● **Exercise requirements**
1. From the beer review, extract the part that opens with the words containing "D: Spoiler Alert: I" and closes with "return. Equitable exchanges.", copying it word for word.
2. According to the beer review, which beer was given to Eric Hammond in the exchange?
3. Carry on the beer review from where it stops.

● **Supplied passage**

-*-

Just from its appearance alone, you know your mouth is about to get violated.

M: This was a fleeting experience, but I found myself pointing out on the cherry doll in court where the bad man touched my palate. No matter how much imperial stout I drank afterwards, it still hung around like a vengeful roommate, taking all my Crate and Barrel catelogs. Shit was not bitches. I could see Lil B the Based God loving something like this, sipping it judiciously through his well appointed gem-laden grill. But for the rest of us, I can just snort Mountain Dew Code Red and be done with it.

D: Spoiler Alert: I did not want to drink a lot of this shit. It was juicy juice nightmare and I can’t recommend a return forary into this western theater. The cherries were sickening and the lager base didn’t help matter much with a malt complexity. It just shirked there in the courner shaking awaiting for the cherry domestic violence to stop. I can thank my good friend Eric Hammond for this gem. I gave him Funky Buddha Raspberry Berliner, and this is the fruit treat that I received in return. Equitable exchanges.

-*-

● **Data records**
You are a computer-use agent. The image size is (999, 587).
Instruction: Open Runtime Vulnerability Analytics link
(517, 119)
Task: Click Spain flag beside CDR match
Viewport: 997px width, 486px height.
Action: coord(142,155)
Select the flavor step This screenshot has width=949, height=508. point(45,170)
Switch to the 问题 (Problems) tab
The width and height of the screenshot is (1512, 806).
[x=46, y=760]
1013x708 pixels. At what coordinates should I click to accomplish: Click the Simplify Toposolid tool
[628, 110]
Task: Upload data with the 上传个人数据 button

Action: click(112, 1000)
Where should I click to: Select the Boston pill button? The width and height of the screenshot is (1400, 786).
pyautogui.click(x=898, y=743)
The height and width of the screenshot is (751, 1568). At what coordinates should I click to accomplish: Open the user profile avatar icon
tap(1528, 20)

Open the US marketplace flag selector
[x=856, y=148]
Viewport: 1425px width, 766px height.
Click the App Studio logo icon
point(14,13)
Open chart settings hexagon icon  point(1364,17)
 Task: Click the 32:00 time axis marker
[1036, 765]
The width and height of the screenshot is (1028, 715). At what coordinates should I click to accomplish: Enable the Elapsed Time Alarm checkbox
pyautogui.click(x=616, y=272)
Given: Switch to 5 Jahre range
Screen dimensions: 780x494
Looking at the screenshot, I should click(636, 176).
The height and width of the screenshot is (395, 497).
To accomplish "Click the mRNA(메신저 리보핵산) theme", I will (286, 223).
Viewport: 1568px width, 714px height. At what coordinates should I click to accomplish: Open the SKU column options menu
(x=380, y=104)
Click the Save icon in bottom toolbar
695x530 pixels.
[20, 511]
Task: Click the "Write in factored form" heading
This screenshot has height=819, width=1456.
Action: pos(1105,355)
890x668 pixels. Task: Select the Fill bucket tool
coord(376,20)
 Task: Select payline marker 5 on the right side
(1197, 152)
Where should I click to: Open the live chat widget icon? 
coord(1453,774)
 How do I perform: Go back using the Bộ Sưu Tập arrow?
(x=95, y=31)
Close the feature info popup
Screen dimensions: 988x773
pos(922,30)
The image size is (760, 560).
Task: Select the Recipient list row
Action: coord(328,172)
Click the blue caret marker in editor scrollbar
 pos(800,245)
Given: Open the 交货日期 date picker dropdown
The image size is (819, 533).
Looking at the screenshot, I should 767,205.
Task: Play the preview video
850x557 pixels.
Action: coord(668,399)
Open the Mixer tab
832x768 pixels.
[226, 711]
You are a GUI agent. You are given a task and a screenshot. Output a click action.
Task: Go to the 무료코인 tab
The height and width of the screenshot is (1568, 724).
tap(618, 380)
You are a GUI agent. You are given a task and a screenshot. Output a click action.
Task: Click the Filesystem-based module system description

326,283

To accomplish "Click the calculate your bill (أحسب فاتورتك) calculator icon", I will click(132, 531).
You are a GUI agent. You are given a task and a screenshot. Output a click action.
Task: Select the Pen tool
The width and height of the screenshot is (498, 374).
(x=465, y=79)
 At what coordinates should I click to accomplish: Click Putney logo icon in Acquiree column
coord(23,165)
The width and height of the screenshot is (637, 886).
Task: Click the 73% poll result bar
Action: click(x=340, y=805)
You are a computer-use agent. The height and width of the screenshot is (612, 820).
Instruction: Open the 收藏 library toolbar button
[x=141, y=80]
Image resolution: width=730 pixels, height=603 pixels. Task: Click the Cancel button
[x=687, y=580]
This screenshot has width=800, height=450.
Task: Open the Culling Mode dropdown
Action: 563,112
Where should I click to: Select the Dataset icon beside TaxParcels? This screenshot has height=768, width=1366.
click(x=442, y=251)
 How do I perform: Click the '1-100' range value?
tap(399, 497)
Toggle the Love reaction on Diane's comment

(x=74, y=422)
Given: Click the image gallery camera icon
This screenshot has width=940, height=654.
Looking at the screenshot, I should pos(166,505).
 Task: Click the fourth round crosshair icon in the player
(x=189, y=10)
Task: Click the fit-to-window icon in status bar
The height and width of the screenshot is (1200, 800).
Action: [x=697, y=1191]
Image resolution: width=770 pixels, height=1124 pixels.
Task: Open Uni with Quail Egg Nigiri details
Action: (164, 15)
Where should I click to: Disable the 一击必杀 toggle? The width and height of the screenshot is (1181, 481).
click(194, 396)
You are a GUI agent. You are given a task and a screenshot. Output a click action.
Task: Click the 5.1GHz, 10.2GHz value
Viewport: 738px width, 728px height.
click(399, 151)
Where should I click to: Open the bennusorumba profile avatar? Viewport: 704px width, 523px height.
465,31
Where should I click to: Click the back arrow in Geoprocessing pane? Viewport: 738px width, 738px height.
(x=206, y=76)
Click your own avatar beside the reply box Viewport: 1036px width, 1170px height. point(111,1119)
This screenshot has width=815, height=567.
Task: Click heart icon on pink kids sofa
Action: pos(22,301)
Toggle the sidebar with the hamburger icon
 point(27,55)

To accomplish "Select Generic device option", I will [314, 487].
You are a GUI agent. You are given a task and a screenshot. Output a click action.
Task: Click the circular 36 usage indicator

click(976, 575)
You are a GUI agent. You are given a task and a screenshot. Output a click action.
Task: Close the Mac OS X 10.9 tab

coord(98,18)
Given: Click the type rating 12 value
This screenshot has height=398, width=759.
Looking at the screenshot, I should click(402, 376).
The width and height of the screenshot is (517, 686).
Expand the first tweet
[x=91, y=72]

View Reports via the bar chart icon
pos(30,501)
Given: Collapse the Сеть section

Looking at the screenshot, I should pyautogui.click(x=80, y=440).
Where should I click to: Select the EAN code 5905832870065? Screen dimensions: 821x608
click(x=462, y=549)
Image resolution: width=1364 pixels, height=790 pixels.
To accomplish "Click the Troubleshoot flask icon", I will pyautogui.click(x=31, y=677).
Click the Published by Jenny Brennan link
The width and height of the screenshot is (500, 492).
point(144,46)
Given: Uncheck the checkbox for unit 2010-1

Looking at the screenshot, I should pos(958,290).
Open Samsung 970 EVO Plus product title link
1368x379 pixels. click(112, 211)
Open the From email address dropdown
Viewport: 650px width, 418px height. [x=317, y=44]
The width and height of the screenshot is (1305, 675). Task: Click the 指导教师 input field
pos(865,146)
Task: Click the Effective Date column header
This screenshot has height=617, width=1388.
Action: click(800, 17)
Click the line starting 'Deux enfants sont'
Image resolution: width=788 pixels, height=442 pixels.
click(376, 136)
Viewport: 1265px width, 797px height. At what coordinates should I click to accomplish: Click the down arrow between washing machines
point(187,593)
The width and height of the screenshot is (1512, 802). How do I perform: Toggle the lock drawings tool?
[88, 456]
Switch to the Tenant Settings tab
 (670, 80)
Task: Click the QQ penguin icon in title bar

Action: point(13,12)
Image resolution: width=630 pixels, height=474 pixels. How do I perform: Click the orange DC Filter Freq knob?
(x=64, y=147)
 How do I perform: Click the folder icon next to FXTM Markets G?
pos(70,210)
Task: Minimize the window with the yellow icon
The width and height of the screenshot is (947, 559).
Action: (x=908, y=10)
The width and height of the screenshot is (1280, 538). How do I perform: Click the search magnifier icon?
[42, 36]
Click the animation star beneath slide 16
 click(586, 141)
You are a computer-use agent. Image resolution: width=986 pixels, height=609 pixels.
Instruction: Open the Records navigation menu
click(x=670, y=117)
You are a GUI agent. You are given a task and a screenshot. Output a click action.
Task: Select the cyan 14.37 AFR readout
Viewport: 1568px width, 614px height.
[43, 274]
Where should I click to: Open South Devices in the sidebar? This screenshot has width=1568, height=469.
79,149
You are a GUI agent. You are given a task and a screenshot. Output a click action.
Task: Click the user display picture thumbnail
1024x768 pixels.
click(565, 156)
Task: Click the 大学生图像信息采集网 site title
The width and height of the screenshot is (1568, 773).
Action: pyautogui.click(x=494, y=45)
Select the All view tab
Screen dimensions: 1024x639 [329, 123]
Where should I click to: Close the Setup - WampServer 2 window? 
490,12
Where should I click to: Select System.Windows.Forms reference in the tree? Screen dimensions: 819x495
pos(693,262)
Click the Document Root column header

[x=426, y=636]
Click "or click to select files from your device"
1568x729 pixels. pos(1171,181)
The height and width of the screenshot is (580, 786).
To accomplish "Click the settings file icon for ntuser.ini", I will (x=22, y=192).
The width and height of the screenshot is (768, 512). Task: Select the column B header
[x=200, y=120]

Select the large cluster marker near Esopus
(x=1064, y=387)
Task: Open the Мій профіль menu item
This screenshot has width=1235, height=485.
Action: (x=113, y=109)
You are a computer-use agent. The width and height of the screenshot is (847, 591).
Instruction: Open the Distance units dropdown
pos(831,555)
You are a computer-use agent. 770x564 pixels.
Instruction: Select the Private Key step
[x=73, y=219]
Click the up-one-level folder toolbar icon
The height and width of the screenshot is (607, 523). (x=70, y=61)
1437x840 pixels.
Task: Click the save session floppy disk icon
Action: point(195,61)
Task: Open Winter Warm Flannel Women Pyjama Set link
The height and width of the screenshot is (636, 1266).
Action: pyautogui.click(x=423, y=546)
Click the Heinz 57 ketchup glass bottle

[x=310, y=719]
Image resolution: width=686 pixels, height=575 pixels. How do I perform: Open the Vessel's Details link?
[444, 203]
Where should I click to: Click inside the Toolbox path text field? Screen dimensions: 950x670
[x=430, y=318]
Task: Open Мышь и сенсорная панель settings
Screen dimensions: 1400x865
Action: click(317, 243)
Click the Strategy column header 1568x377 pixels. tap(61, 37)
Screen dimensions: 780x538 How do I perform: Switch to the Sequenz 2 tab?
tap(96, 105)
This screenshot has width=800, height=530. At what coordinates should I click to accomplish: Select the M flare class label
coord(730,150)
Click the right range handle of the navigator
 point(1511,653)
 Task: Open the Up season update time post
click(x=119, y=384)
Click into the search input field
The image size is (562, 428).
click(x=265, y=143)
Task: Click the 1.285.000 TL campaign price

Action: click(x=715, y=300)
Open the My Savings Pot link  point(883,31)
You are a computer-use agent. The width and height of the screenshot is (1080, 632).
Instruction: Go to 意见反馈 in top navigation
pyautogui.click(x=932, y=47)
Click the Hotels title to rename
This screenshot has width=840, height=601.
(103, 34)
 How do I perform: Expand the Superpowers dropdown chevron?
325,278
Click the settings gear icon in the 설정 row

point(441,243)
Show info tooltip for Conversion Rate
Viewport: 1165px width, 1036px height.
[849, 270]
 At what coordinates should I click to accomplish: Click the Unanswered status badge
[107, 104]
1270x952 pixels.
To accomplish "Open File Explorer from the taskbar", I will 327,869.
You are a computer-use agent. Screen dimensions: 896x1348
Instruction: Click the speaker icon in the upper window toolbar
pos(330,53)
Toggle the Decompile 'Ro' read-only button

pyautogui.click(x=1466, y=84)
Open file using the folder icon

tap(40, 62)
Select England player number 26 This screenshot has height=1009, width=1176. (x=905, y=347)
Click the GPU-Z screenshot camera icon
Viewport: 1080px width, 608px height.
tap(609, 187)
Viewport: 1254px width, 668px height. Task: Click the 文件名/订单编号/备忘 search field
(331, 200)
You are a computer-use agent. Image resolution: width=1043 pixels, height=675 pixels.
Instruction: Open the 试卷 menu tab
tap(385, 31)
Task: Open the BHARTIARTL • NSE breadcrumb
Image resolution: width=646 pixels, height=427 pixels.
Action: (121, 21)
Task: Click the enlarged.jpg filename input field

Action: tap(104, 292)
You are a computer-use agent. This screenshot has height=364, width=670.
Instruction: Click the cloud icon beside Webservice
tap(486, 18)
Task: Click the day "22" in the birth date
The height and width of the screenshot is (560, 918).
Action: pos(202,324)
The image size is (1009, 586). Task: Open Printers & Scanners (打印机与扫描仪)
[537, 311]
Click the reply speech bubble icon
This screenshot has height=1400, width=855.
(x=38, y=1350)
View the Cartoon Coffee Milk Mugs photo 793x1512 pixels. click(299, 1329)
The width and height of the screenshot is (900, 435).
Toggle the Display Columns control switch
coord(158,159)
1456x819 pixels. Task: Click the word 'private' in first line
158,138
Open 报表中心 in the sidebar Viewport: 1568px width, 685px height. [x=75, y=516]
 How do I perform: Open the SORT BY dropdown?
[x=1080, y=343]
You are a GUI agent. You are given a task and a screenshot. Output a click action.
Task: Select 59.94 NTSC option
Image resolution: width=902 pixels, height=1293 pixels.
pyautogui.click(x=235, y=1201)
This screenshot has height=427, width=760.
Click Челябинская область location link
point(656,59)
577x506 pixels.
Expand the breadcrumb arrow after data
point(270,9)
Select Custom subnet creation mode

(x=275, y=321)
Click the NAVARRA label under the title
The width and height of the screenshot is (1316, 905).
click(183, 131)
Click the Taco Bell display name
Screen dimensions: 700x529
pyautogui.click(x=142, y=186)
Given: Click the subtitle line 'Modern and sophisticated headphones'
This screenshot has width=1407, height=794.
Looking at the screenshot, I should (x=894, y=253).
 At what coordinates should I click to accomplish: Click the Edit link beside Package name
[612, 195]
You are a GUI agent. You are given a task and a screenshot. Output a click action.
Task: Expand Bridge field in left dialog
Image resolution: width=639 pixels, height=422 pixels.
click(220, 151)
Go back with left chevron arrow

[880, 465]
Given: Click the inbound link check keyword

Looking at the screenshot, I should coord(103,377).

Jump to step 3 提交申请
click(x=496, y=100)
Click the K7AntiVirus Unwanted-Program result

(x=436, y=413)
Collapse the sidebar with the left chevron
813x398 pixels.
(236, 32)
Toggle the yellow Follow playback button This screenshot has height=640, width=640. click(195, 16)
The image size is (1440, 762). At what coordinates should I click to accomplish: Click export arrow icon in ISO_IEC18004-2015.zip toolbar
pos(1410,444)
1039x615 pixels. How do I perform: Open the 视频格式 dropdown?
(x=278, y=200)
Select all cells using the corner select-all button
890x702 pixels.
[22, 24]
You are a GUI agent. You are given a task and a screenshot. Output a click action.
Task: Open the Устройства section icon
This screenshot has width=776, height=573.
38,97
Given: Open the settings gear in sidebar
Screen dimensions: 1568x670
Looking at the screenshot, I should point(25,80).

-*-

● **Responses for each task**
1.
D: Spoiler Alert: I did not want to drink a lot of this shit. It was juicy juice nightmare and I can’t recommend a return forary into this western theater. The cherries were sickening and the lager base didn’t help matter much with a malt complexity. It just shirked there in the courner shaking awaiting for the cherry domestic violence to stop. I can thank my good friend Eric Hammond for this gem. I gave him Funky Buddha Raspberry Berliner, and this is the fruit treat that I received in return. Equitable exchanges.

2. Funky Buddha Raspberry Berliner.

3.
This should have been obvious from the start, a 2007 vintage lager from Michelob? Shitstorm from the inception.


The Bruery Humulus Lager, More Clouds Than an E40 Picnic

Humulus Cumulus Lupulus Dupulus.

A: This beer has a nice cloudy yellow with inviting murkiness to it. It looks like a filthy lemonade with great carbonation. The lacing is minimal but the head is like a clou- no, I will not go there, it’s painfully apparent.

S: The nose is plentiful with lemons and zest with sweet biscuit and citrus hops. There’s a bit of grapefruit that feels like a single IPA, but it doesn’t override. It has more of a crispness to the smell.

Too many of these and some awkward iSituations could go down.

T: The taste is super refreshing with a mellow hop character that rounds out the sweet cornbread notes. It almost reminds me of a mellowed out Gumballhead with more of an acidic character. I feel that this is superior for Gumballhead, for the sheer complexity and balance that it attains.

M The mouthfeel is middle of the road but incredibly refreshing with a great hop resonance that serves as a gateway drug to any person with an IPA aversion. I know the Bruery said that they would never brew an IPA, but this is pretty close, by all accounts.

Solid beer, no mystery here.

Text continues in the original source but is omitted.